#### [What you will do]
Reproduce, word for word, the lines below, starting at the line that contains "This screenshot has width=1279, height=952." and ending at the line that contains "point(94,700)". Leave the pictures out.

#### [Material for this task]
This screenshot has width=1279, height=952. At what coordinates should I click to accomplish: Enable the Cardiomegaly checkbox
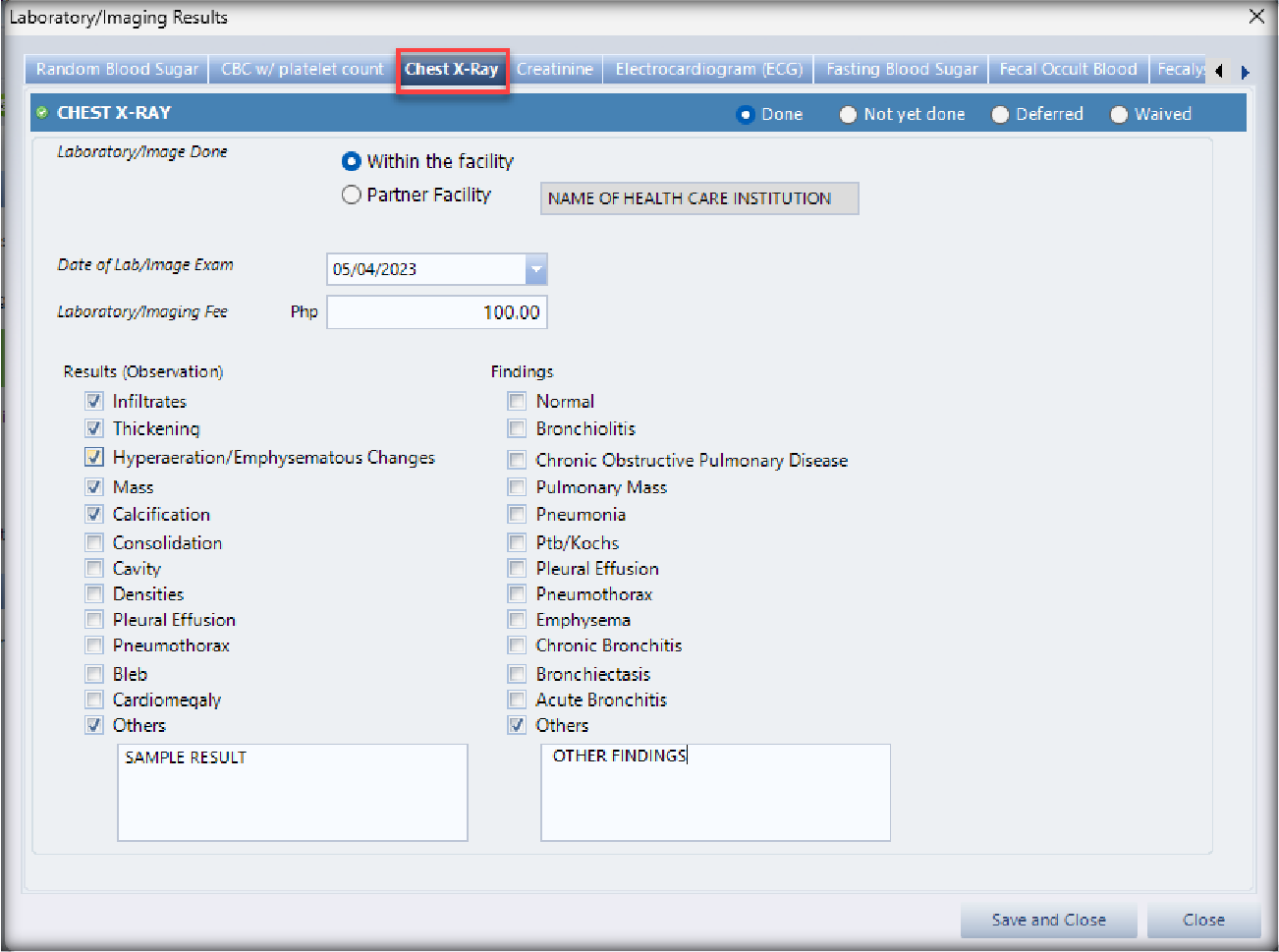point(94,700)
--
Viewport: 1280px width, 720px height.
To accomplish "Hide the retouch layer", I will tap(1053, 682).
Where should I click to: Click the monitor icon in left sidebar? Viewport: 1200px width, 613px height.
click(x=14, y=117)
* * *
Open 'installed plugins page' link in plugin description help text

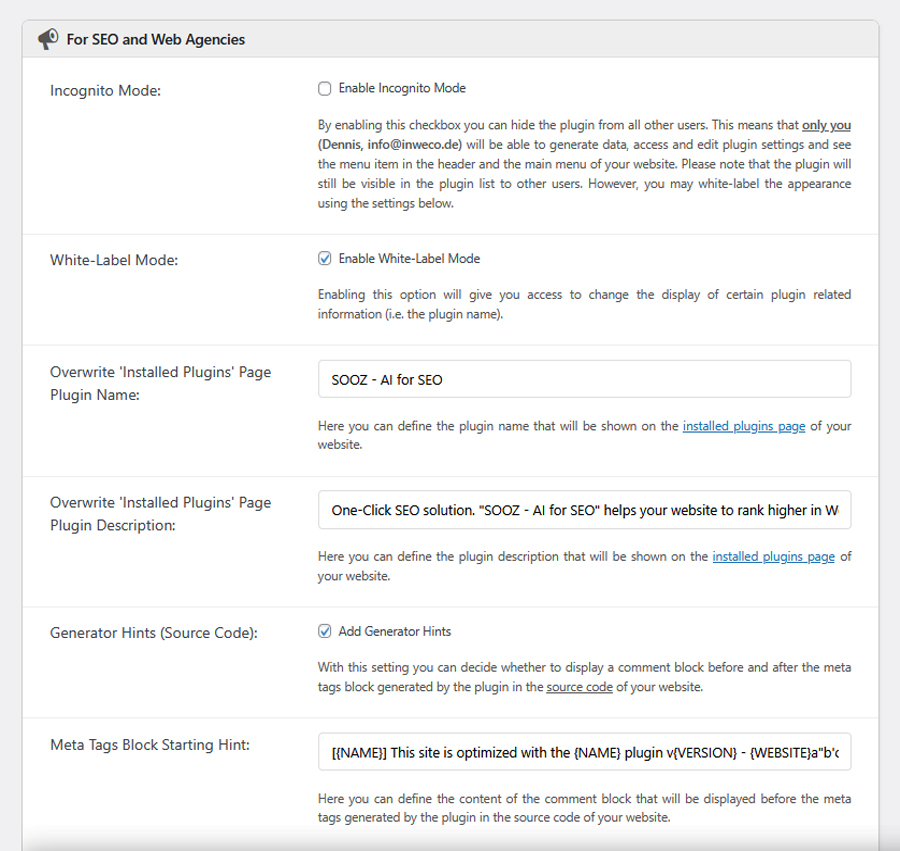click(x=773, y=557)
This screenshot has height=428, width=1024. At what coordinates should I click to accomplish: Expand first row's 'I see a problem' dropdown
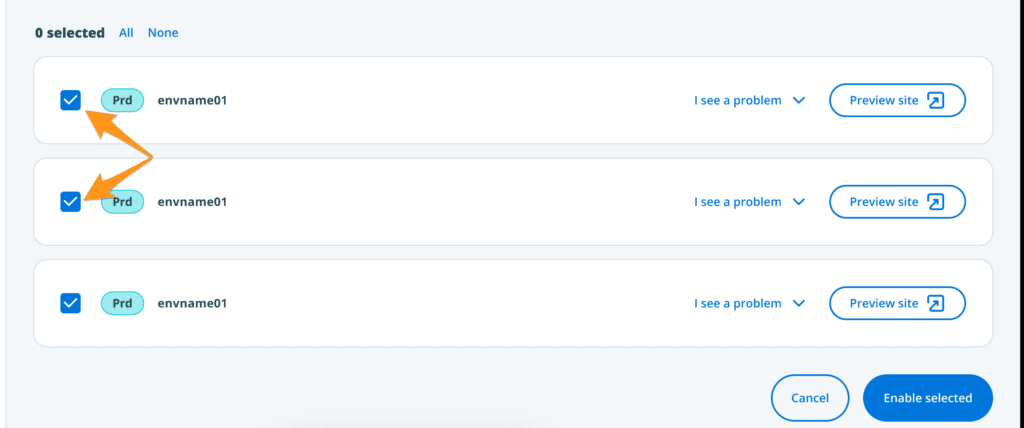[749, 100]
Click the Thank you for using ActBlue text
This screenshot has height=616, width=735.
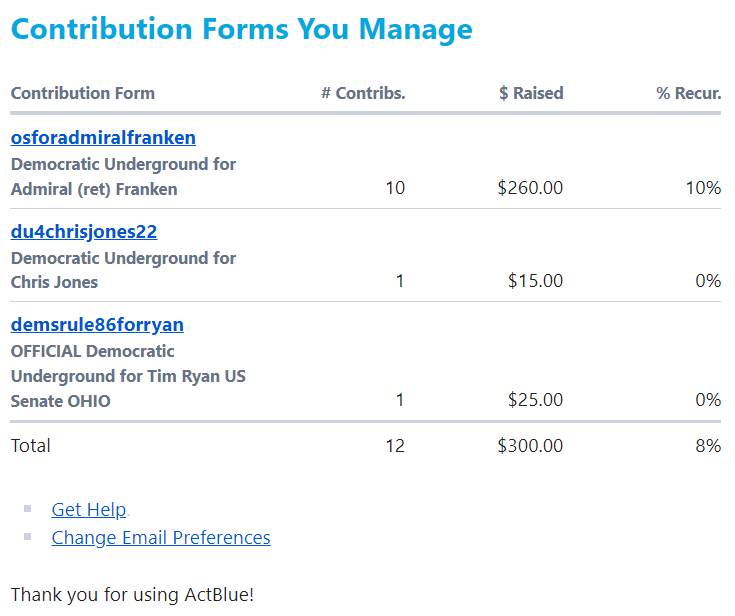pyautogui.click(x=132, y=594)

#### [Answer]
This screenshot has width=1279, height=952. At what coordinates should I click to accomplish: Enable the Cardiomegaly checkbox
point(94,700)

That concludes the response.